Brabant Wallon Une peine de travail pour s’être servi d’une arme prohibée dans une école tubizienne

Le 23 janvier 2017, un majeur fréquentant les cours de quatrième secondaire d’une école de Tubize a sorti un spray au poivre de sa veste, alors qu’il était dans les escaliers de l’établissement scolaire en compagnie d’autres élèves.

Une fille a expliqué qu’il avait d’abord lancé en direction de ses chaussures, et lui a demandé de pouvoir le faire à nouveau mais dans ses mains. Elle a refusé… et elle a reçu un jet en plein visage, ce qui lui a occasionné une incapacité de travail de trois jours.

L’école, au courant de ce qui s’était passé, a renvoyé Yassine N. pour le sanctionner. Mais celui-ci a également dû s’expliquer devant le tribunal correctionnel. Il l’a fait en affirmant que c’était un ami qui lui avait demandé son spray, et que la sécurité avait malencontreusement accroché la doublure de sa veste lorsqu’il l’a sorti de sa poche.
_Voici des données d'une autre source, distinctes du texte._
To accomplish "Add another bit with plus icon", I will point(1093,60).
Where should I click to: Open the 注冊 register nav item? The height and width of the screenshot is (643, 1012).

À la police, au début de l’enquête, il avait également évoqué un accident mais dans une autre circonstance : il voulait ranger la bombe dans son sac alors qu’il se trouvait dans les escaliers, le jet est parti et la victime passait justement à ce moment-là… "Ce n’était pas vraiment volontaire", a-t-il encore affirmé sur le banc des prévenus.

Dans le jugement rendu mercredi, le tribunal estime que les dénégations du prévenu ne sont pas crédibles, s’agissant de deux jets distincts dans des directions différentes. La justice retient des explications du jeune homme qu’il n’est pas prêt à se remettre en question.

Mais pour lui infliger une sanction, il tient compte aussi du caractère circonscrit des faits, et de la sanction déjà infligée par l’école. Yassine écope d’une peine de travail de 80 heures, qu’il a intérêt à prester jusqu’au bout : s’il ne le fait pas, six mois de prison ferme lui seront infligés.